The Central News learns that the police authorities attach great importance to the spelling of the word Jews in the writing on the wall in Goulston street. The mode of spelling the word in the dialect common among East End foreigners would be "Juwes," the evidence there fore seeming to point to the commission of the crime by foreigners. A man named Andrews is in custody in Whitechapel pending inquiries as to his recent whereabouts. The arrest is not believed to be important.
At the Police Court to-day, John Foster, who was arrested on suspicion of being concerned in the Whitechapel murders, was brought up.

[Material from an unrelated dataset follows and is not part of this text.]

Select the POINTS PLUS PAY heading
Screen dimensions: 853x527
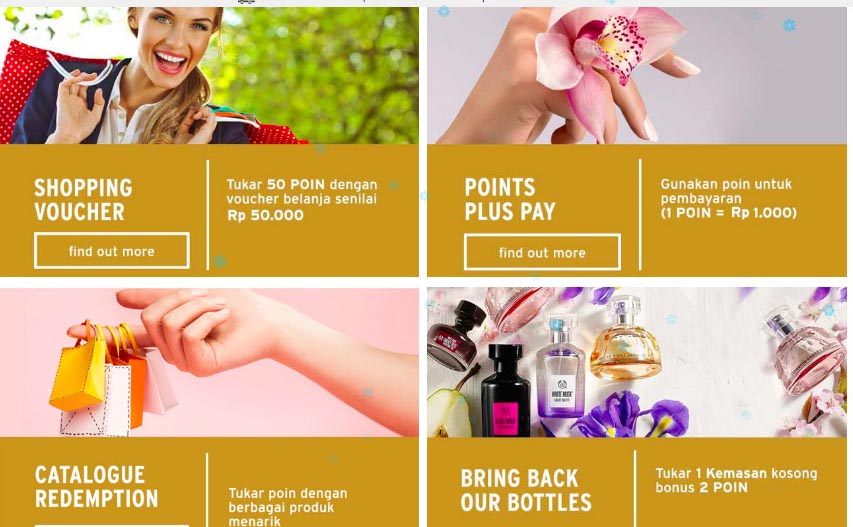pyautogui.click(x=510, y=200)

Constable Carland deposed that he went to Memel street, and there found the prisoner, who gave the name of Wm John Foster, and said he had no place of residence. He arrived in Belfast on Sunday evening having previously been for two days at Greenock, and for four days previous to that at Glasgow, and still earlier at Edinburgh. A clasp knife was found on him, and in a bag were three razors, two knives, and a number of watchmakers' appliances. He aid he was a watchmaker. He had £19 in money, a watch with the monogram "A M R," a locket and a piece of a necklet. He wore boots similar to those worn by soldiers.
The magistrate remanded him for a week for inquiries.